**Extract to read**
---

- The poster for UFC Fight Night: Blaydes vs. Ngannou 2
- Promotion: Ultimate Fighting Championship
- Date: November 24, 2018
- Venue: Cadillac Arena
- City: Beijing, China
- Attendance: 10,302

Event chronology
| UFC Fight Night: Magny vs. Ponzinibbio | UFC Fight Night: Blaydes vs. Ngannou 2 | The Ultimate Fighter: Heavy Hitters Finale |

= UFC Fight Night: Blaydes vs. Ngannou 2 =

UFC mixed martial arts event in 2018

UFC Fight Night: Blaydes vs. Ngannou 2 (also known as UFC Fight Night 141) was a mixed martial arts event produced by the Ultimate Fighting Championship that was held on November 24, 2018 at Cadillac Arena in Beijing, China.

==Background==
The event marked the promotion's first visit to Beijing. The UFC previously visited Mainland China for UFC Fight Night: Bisping vs. Gastelum in November 2017.

A heavyweight rematch between former UFC Heavyweight Championship challenger Francis Ngannou and Curtis Blaydes served as the event headliner. The pairing met previously in April 2016 at UFC Fight Night: Rothwell vs. dos Santos, with Ngannou winning the fight via TKO stoppage at the conclusion of the second round.

Shana Dobson was scheduled to face Wu Yanan at the event. However, Dobson pulled out of the fight in mid-October citing an injury and was replaced by Lauren Mueller.

---

**Raw data**

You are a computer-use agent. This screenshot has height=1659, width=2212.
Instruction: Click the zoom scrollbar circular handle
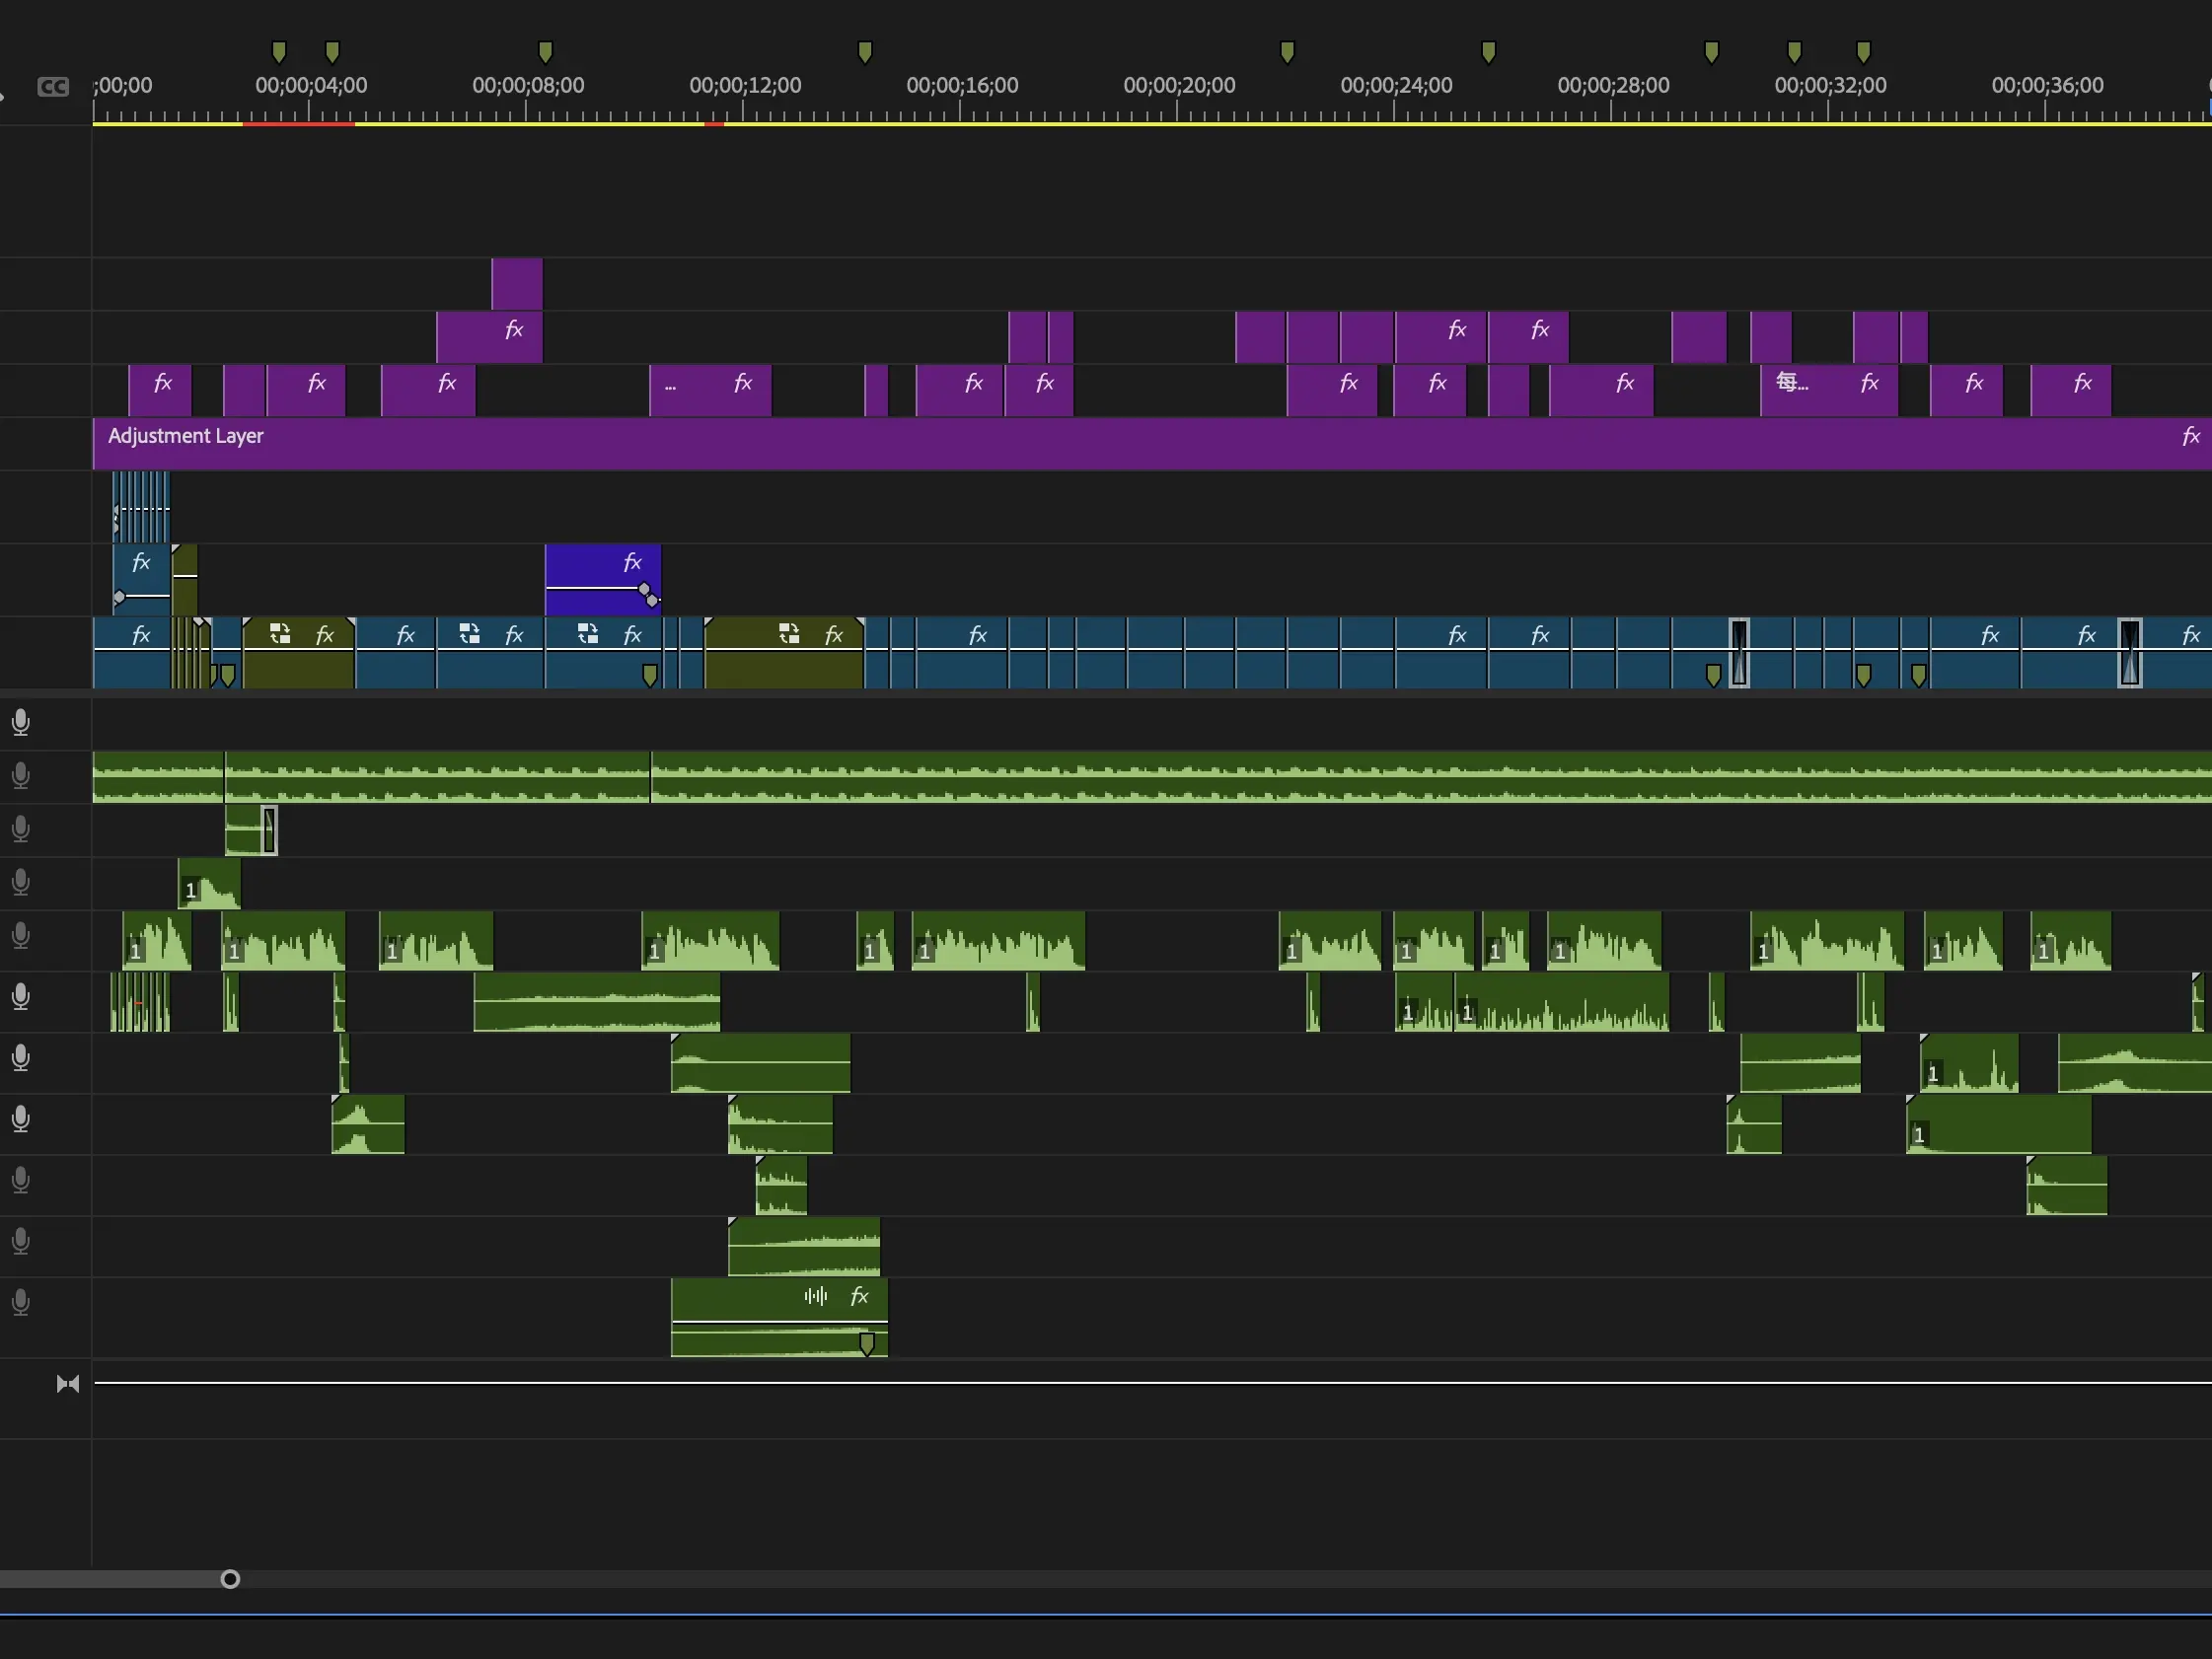[230, 1579]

---

**Exercise tasks**
• a. Answer the following from the UFC event article:
(i) What was the attendance at the event?
(ii) In which month and year had Ngannou and Blaydes previously met, and at which event?
(iii) Who replaced Shana Dobson in the fight against Wu Yanan?
• b. Reproduce word for word the stretch of the UFC event article from "UFC Fight Night: Blaydes vs. Ngannou 2 (also" through "the second round.".

**Full answers**
• a.
(i) 10,302
(ii) April 2016, at UFC Fight Night: Rothwell vs. dos Santos
(iii) Lauren Mueller

• b.
UFC Fight Night: Blaydes vs. Ngannou 2 (also known as UFC Fight Night 141) was a mixed martial arts event produced by the Ultimate Fighting Championship that was held on November 24, 2018 at Cadillac Arena in Beijing, China.

==Background==
The event marked the promotion's first visit to Beijing. The UFC previously visited Mainland China for UFC Fight Night: Bisping vs. Gastelum in November 2017.

A heavyweight rematch between former UFC Heavyweight Championship challenger Francis Ngannou and Curtis Blaydes served as the event headliner. The pairing met previously in April 2016 at UFC Fight Night: Rothwell vs. dos Santos, with Ngannou winning the fight via TKO stoppage at the conclusion of the second round.